By the time that I was five, I had gotten into the habit of greeting Papa’s friends with, “Get lost, you’re drunk.”

Two of Mama’s favorite tales of our alcoholic menfolk concerned how they were scared sober.

One of them, Charles, passed out drunk next to a Mobile Oil gas station in the 1940s.  You have to picture the dusty Texas towns, weedy lots scattered everywhere and clumps of grass browned by the summer heat, thrusting their spiky spears up through cracks in the pavement.

Mobile’s sign was that of the bright red flying horse.  Mama and his wife had gone looking for him.  They found Charles passed out under the sign.  Mama was in favor of kicking him, but his wife argued her out of it, knelt and gave Charles a shake.  He came spluttering awake and then let out a loud shriek of panic, pointing at the sign while caught in the mists of alcohol and probably a case of delirium tremins.

“The devil’s come to get me!  He’s come to get me on a red horse.”

Charles remained convinced for the rest of his days that if he got drunk again, the devil on a flying red horse was going to come collect him.

The other story was one that Mama heard as a young girl.  Her mother, who we called Mammy, had an Aunt Mary.  Mary’s husband was a very nice man when he was sober, and a very bad man when he was drunk.  Once he would start drinking, he would beat Mary and their children.

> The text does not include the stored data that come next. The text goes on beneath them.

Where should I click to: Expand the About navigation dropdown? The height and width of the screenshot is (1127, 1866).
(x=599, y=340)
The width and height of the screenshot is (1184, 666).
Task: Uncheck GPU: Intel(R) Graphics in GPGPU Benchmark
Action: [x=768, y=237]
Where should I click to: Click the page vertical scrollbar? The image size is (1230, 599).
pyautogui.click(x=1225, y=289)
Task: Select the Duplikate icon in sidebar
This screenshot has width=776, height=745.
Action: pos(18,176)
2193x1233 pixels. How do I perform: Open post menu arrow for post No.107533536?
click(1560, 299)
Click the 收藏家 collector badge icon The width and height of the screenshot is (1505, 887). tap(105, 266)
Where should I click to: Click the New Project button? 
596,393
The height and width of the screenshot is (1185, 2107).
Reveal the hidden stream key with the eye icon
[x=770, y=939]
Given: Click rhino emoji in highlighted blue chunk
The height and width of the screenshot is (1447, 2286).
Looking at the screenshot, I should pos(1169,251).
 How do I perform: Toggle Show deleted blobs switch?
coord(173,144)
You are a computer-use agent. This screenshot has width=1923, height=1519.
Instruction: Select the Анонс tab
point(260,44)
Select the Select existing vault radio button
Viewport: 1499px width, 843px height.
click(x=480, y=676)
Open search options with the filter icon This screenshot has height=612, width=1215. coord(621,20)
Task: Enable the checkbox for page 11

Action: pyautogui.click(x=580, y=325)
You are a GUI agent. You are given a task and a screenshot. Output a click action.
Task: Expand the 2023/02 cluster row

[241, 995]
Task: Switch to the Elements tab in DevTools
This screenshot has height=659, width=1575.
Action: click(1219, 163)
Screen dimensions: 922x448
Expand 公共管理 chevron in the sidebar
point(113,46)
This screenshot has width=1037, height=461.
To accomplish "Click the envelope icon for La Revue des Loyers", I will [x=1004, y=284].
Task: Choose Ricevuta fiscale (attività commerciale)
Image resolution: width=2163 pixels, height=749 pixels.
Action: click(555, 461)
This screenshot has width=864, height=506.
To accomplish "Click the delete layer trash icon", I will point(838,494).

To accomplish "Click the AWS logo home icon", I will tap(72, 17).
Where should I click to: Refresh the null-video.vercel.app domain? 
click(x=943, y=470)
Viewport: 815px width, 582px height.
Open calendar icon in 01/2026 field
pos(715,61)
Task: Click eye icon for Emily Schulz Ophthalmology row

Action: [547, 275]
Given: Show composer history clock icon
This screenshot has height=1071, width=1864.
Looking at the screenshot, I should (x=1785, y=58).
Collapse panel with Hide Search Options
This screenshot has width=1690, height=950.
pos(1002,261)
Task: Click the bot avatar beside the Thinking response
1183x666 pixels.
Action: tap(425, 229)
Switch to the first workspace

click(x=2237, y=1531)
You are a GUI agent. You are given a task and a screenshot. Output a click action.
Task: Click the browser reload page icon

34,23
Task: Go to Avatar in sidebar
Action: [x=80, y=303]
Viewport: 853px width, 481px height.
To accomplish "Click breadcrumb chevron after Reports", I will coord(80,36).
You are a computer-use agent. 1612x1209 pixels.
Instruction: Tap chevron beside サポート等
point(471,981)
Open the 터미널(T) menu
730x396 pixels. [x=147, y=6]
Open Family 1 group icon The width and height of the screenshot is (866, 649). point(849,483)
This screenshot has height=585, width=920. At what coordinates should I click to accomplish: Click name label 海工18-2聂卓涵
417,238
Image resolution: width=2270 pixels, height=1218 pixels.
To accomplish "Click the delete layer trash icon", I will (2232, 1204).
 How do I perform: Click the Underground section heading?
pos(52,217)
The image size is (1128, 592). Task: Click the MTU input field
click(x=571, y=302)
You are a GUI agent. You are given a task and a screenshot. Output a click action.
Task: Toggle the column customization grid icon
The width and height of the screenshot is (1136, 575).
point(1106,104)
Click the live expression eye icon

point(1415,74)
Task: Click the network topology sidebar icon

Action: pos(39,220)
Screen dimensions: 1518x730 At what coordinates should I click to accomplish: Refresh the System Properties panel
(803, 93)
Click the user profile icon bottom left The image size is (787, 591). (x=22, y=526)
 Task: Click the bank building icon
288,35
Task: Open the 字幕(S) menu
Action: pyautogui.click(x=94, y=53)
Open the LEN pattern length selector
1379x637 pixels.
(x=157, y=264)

One day, Mary and her husband came to visit Mammy.  He had his arm in a cast.   Mama asked what happened, but the adults were reluctant to explain it.  His arm healed up and soon he was back to drinking and bashing the family.  That went on for a few more weeks, and he showed up at their home one day with the opposite arm broken.

That’s when the truth came out.  Mary had gotten tired of being beaten.  Back then, divorces were very hard to get and no one, not even the law, offered help to abused women.  Mary had waited until he was passed out drunk, put a chair beside the bed, laid his arm across it and applied some cast iron diplomacy to his elbow.  After the second broken arm, Mary’s husband stopped drinking, fearful that what she broke next would be of far more intimate usage.